Text extract:
On Mar 8, 2007, at 2:47 PM, Christoph Lechner wrote:
Andy Peters schrieb:
It might be easier to work backwards, from the schematic, and have
it back-annotate into the .ucf (user constraint file), which is
the file used by the Xilinx tools for pinouts (and timing specs,
etc etc).
It's true that ripping off everything exept the pairing
Pin Names <-> Pin Numbers
from the gschem symbol is a snap compared to building/
updating a symbol from the Fitter report. But how would
you make sure that the user of gschem doesn't put an input
pin at an reserved location, i.e. a JTAG or PWR pin.
I guess we're talking about creating symbols that are CPLD-design
specific, so that pin names will change with the design. This is as
opposed to creating generic symbols, as noted in my other e-mail in
this thread. Generic symbols have the vendor-assigned pin name which
includes information about pin type, such as differential pairs,
global/regional clocks, config pins, etc.

Request A: Using the email thread on CPLD pin symbols, decide whether each statement agrees with it: (i) the .ucf file is what the Xilinx tools use for pinouts; (ii) building a symbol from the Fitter report is easier than stripping a gschem symbol down to its pin names and numbers; (iii) generic symbols carry the vendor-assigned pin name. For each, answer yes or no and quote the deciding words.
Request B: Resume the email thread on CPLD pin symbols, starting after its last sentence.

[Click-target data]
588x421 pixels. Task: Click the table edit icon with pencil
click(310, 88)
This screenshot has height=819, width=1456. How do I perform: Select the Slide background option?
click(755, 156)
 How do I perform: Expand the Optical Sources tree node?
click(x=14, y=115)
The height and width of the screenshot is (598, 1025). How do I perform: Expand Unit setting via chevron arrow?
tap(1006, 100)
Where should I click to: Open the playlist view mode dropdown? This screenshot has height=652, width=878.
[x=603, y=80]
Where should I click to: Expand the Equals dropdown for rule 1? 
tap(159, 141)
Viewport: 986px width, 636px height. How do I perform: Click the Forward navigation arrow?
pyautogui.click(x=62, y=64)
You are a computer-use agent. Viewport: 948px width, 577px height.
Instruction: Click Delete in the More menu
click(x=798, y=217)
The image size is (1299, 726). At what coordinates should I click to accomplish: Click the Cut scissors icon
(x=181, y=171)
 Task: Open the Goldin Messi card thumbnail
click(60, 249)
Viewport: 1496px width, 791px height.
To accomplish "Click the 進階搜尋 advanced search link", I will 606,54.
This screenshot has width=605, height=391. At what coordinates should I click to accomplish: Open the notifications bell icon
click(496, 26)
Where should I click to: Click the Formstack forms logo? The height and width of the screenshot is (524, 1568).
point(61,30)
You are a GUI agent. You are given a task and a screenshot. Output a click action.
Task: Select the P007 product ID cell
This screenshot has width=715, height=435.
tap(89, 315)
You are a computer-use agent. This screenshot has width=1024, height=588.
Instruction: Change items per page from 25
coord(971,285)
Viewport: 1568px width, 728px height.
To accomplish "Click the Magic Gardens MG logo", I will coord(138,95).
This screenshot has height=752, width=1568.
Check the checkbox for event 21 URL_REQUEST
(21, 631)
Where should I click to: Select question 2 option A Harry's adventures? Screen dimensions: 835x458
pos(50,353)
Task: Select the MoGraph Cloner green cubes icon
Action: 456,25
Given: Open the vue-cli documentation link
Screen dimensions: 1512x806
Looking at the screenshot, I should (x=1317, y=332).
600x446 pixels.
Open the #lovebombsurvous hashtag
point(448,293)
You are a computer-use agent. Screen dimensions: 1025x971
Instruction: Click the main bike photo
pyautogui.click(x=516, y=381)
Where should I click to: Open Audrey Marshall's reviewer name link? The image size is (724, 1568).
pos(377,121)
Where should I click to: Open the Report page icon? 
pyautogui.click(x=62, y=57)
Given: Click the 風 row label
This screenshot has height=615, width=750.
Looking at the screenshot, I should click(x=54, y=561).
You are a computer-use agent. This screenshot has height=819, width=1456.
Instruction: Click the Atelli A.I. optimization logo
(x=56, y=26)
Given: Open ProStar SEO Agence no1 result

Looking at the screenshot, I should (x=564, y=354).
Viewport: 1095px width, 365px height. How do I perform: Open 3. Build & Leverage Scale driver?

Expected answer A:
(i) Yes: "the file used by the Xilinx tools for pinouts"
(ii) No: "is a snap compared to"
(iii) Yes: "Generic symbols have the vendor-assigned pin name"

Expected answer B:
To answer the question. One of two ways:
a) Have Yet Another Attribute attached to the symbol pins that would
throw up an error if a user attempted to attach a "regular" signal
wire to one of the reserved pins.
b) Assume that the gschem user is not an idiot, and is actually
looking at the vendor-provided pinout tables while deciding which
pins to assign. I just got through doing this last week for a 100-
pin VQFP Xilinx FPGA. This might be the simplest approach. I had
the schematic and layout windows up and a printout of the pinout
diagram, and assigned pins based on how it routed while also noting
the pin type.
Of course, what would be cool is if after this all completed, it
would back-annotate to the .ucf. A guy can dream ...
The timing issues following from forcing the Xilinx tool
to use a user-defined pin-out are non-trivial IMHO, at
least for CPLDs. So I guess it would be better regarding
timing issues to run Xilinx ISE (or another vendor's tool)
first and then go to gschem and create/update the symbol.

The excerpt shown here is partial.